Toughest challenge yet for hospo staff

Hutch & Co staff have had to move to takeaway only recently to combat a reduction in available staff. Pictured Brett Roessler and Geraldine Lizzi. Picture: STEWART CHAMBERS. 254880_06

By Mikayla van Loon

Hospitality staff, who have already been through many challenges over the last two years are urging he community to be kind and patient as they face the next challenge – staff shortages.

As more and more people test positive to Covid-19 and are thrust into isolation, two popular cafes in Lilydale have had to close or change the way they operate because of dwindling available staff.

“I made the tough decision to move towards takeaway only because a number of key members of staff were having to isolate awaiting test results and I didn’t want to continue to run that business with a smaller number of people servicing the same number of patrons,” Hutch and Co director and owner Liza Dellisola said.

While the community support has remained strong, Ms Dellisola said she can tell patrons are growing tired of the continued disturbances to normal life and they are disappointed when they are not able to dine-in.

“This time around the community is growing tired of it themselves. They’re all now affected in one way or another by this. It’s not just somebody else who’s got it. They’re in the same boat with us,” she said.

“So it kind of feels like it’s solidifying the sentiments but not in a great way because it’s just a lot of frustration.”

This kind of frustration has boiled to the surface for some members in the community and has sadly been taken out on cafe staff at Gracious Grace.

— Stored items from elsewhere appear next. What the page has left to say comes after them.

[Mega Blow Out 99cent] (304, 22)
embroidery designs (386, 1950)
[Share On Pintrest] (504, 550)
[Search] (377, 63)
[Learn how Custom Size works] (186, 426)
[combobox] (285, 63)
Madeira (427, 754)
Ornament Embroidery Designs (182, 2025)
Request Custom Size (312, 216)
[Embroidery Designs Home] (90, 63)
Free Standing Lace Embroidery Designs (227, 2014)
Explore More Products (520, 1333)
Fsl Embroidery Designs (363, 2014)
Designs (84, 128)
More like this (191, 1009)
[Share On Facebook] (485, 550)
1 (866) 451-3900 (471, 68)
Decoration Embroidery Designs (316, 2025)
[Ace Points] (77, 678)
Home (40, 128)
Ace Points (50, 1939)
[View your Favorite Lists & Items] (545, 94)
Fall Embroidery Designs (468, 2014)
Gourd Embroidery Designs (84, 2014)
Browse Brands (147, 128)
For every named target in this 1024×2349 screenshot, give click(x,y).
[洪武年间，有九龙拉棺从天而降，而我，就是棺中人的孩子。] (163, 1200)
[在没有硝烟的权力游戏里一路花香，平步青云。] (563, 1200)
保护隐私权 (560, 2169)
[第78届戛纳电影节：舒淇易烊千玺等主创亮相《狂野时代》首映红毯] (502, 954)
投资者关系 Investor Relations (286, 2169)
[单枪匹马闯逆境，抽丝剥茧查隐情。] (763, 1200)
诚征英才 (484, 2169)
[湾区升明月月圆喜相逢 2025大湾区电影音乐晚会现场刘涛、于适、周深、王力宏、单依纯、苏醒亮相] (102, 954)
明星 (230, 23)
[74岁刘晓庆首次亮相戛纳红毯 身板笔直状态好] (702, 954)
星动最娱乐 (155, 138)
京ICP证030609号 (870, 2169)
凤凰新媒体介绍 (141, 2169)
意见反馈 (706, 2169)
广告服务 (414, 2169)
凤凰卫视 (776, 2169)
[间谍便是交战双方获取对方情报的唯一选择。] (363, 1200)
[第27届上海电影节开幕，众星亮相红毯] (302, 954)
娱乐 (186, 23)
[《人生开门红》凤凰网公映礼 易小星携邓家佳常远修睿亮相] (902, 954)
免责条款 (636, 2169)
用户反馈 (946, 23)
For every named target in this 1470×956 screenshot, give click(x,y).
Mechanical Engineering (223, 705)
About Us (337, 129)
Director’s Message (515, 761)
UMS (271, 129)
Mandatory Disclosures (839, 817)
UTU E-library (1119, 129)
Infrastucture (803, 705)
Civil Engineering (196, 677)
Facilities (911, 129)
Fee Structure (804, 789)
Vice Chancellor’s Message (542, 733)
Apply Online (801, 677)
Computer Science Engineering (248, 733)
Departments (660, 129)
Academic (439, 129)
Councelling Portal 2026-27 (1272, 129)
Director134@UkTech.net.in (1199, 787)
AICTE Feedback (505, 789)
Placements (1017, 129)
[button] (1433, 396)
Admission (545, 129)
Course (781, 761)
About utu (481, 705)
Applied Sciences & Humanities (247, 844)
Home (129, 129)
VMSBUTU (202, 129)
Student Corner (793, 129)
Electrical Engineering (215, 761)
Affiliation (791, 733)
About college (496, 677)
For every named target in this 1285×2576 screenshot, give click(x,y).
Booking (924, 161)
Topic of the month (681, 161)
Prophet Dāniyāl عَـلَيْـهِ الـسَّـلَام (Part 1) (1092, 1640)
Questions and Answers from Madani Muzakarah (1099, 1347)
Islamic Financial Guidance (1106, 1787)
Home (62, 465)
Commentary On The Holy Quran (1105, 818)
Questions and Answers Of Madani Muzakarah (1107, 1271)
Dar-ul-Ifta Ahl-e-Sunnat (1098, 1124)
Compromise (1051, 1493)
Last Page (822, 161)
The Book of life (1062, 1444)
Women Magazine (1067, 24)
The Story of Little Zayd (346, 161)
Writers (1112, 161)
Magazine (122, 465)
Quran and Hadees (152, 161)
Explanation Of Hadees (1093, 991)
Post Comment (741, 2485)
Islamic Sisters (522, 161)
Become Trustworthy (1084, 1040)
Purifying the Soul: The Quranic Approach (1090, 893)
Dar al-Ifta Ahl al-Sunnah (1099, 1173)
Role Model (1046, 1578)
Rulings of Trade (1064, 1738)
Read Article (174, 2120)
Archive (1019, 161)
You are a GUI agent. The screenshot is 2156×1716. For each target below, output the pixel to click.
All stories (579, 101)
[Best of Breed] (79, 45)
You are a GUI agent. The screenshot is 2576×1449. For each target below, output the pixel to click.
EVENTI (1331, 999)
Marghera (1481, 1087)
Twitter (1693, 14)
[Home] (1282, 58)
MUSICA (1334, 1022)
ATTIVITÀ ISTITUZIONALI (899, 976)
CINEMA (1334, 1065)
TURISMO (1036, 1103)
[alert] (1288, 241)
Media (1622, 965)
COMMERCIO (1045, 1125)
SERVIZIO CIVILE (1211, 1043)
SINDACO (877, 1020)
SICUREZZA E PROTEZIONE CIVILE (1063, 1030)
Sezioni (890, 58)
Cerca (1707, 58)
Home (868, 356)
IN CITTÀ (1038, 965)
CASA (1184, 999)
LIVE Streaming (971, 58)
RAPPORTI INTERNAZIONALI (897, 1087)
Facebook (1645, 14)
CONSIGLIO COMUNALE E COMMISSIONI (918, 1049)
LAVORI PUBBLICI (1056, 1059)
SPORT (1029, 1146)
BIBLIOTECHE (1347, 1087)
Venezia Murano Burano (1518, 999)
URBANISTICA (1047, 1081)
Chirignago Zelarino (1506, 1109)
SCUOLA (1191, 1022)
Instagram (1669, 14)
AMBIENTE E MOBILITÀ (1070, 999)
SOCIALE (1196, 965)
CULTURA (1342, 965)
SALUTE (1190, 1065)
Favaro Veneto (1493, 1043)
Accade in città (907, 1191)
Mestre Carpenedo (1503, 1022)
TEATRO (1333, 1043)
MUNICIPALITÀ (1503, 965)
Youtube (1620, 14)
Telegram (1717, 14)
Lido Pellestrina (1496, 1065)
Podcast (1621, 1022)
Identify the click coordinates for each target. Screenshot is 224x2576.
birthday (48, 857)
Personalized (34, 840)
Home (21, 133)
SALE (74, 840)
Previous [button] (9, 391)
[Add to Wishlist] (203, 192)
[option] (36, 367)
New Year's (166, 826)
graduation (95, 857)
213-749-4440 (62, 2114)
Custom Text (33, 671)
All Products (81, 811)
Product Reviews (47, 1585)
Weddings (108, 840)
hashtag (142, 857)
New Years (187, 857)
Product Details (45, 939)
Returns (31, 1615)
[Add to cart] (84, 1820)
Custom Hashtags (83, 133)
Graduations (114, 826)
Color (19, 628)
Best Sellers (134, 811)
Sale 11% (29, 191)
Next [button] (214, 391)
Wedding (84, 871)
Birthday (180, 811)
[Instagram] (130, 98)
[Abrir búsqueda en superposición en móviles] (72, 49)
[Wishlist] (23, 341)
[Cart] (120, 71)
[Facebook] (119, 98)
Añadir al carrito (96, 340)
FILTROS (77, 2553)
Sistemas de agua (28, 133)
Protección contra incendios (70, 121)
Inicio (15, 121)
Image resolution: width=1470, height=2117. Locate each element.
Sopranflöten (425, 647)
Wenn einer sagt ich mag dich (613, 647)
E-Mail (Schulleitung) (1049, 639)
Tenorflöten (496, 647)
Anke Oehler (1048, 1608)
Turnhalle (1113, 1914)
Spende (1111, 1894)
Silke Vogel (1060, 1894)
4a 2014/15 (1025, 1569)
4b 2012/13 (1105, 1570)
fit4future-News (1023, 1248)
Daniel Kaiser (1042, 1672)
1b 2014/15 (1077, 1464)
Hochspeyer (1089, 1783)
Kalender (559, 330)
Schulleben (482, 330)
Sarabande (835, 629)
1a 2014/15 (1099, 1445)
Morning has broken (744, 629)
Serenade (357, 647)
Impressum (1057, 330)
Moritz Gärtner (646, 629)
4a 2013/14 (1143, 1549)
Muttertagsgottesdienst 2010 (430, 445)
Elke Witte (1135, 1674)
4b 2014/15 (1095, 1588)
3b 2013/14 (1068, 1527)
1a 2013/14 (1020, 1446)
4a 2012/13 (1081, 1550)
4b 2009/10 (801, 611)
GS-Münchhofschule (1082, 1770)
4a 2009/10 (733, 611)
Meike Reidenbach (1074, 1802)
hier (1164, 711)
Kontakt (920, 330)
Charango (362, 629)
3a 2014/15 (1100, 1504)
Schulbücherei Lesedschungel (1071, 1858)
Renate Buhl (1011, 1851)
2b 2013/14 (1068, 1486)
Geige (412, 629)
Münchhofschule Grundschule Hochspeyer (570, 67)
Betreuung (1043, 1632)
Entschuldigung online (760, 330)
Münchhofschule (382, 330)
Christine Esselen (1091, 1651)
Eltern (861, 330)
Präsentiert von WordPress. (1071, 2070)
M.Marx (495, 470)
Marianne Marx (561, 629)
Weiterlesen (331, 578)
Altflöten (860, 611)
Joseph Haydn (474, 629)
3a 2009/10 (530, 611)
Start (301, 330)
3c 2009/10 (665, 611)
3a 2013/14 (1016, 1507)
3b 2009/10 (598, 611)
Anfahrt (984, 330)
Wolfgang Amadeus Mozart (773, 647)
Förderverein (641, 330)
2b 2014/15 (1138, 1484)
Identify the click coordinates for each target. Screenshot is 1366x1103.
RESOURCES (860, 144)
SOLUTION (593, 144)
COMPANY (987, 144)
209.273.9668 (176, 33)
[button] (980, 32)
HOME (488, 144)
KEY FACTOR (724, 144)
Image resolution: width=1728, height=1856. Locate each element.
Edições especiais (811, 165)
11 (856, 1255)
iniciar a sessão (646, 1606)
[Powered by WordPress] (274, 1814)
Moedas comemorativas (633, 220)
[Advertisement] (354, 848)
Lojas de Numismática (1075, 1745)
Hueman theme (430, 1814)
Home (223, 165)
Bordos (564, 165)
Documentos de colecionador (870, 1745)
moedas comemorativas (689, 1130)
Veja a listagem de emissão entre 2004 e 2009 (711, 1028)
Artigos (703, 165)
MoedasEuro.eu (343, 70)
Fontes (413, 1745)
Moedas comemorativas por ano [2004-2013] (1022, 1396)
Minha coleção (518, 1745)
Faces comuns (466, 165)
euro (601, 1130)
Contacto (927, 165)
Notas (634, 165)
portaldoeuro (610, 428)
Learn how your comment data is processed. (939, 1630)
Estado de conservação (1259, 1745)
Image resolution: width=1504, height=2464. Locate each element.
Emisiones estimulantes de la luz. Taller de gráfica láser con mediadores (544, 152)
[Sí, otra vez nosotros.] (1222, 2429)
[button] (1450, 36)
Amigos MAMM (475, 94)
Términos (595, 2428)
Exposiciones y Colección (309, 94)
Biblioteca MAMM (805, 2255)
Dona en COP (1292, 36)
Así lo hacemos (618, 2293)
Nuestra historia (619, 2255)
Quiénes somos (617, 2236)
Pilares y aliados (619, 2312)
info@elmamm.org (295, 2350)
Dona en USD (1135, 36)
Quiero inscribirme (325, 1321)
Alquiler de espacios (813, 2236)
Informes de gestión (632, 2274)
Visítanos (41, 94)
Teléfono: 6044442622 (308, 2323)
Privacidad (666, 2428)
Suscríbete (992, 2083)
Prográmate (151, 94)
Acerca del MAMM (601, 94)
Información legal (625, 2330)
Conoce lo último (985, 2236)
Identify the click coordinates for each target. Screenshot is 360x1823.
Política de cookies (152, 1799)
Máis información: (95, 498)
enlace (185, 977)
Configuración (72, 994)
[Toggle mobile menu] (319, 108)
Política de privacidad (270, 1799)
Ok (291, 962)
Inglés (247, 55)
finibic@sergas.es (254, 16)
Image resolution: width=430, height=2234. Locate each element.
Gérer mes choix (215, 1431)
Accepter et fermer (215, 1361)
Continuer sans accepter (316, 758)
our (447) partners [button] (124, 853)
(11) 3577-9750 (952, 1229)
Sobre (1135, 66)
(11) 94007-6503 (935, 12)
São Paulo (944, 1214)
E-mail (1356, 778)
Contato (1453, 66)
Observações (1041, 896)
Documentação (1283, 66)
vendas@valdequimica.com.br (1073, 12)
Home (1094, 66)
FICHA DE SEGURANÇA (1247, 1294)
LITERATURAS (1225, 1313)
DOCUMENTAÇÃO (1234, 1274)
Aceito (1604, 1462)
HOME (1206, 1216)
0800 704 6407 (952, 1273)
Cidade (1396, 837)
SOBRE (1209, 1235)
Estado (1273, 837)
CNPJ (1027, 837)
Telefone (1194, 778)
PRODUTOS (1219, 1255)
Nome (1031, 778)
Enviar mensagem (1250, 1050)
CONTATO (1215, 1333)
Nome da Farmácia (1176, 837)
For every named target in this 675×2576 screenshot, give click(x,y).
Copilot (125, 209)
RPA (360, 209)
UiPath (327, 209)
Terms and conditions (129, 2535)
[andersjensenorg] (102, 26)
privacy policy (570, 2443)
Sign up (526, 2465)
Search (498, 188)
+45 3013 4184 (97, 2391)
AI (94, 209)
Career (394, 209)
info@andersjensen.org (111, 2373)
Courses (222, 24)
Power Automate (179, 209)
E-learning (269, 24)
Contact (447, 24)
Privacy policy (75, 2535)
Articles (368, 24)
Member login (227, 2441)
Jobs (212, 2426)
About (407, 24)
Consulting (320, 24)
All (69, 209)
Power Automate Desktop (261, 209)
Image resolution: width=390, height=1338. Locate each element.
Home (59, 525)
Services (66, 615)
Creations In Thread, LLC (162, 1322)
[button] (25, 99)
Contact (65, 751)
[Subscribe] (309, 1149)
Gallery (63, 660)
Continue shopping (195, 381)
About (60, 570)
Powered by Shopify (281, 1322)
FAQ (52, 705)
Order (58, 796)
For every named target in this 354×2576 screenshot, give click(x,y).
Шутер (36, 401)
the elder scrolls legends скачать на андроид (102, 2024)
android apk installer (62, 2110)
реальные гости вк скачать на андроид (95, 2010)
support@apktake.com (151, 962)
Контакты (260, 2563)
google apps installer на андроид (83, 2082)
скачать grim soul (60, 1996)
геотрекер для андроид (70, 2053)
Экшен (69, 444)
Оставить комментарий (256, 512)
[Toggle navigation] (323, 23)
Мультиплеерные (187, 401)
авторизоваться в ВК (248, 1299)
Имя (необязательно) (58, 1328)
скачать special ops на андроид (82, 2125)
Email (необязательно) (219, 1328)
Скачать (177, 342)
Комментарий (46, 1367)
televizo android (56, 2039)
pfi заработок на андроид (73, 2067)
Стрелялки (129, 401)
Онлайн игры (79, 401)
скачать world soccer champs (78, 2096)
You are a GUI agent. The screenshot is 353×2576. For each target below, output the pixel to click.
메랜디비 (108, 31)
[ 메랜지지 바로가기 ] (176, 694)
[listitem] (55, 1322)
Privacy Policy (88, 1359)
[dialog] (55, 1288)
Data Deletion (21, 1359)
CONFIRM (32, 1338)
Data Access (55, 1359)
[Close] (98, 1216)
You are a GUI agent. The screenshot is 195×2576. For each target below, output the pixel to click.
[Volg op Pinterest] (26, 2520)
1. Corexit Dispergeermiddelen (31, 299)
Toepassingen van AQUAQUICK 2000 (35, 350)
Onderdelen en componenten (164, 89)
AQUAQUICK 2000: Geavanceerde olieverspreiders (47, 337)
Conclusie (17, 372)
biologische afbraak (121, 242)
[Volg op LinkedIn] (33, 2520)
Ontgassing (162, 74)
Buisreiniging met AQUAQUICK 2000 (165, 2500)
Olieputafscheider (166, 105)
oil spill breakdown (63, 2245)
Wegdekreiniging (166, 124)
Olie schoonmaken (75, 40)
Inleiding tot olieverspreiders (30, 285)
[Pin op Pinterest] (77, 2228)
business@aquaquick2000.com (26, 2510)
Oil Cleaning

Owner Emma Ivany said her staff have encountered abuse throughout the entirety of the pandemic but nowhere near as bad as it has been in the last couple of weeks, with behaviour she described as “disgusting.”

“We had to close because I ran out of healthy staff and I also had Covid so I was sick in bed. A woman basically lost her mind at the kitchen window to my staff because it said on the internet that we were open,” Ms Ivany said.

“She was that aggressive towards them, the girls said she was spitting her words at them.”

Having not updated the website with a note about being closed because she was sick, Ms Ivany said she couldn’t believe the attitude some people have had during this time.

But unfortunately it didn’t come as a surprise to Ms Ivany having dealt with this kind of behaviour all throughout the pandemic.

“It has got progressively worse. After the first lockdown when we reopened people were so entitled and just wanted everything now. People forgot how to speak to people. There was no please and thank you,” she said.

“I’ve been in this industry for 25 years now and in the last two years, I’ve had to kick people out of my cafe for poor behavior. I’ve never had to do that before.”

Already trying to cope with running a cafe with reduced staff to service what would normally be a busy January period, as well as stay financially stable, Ms Ivany said people just need to have some consideration for what is going on behind the scenes.

“I’ve got to do the right thing too, I can’t let myself work when they are sick, so I have to close. So basically, it’s like a lockdown but without financial support from anyone this time, so you’ve just got to get through it.”

While the situation has been different for Ms Dellisola, she too said the lack of support from governing bodies is making things difficult.

“I didn’t expect that once we were all vaccinated or 90 per cent of the population was vaccinated that we were going to still be in this boat,” she said.

“It seems as though this is the worst it’s ever been to be frank. There is no government support. There’s more people at home not coming out because they’re in isolation or quarantining and on top of that, there’s a chronic shortage of human resources in this state.”

Although shutting down or doing takeaway only is not ideal, Ms Dellisola said she doesn’t want to put unnecessary pressure on her staff to service a full cafe or compromise the delivery of service because the cafe is understaffed.

A message that did come across strongly from both Ms Ivany and Ms Dellisola was to be kind to staff right across the board as they deal with a very challenging time.

“I think that we all need to remember we are in this together and a little bit of kindness towards a fellow human goes a very long way,” Ms Dellisola said.

“When people come to the cafe, just have some patience. We love our customers. Our customers are special, but you just need to have some patience at the moment and be nice to my staff because they’re nice to you,” Ms Ivany said.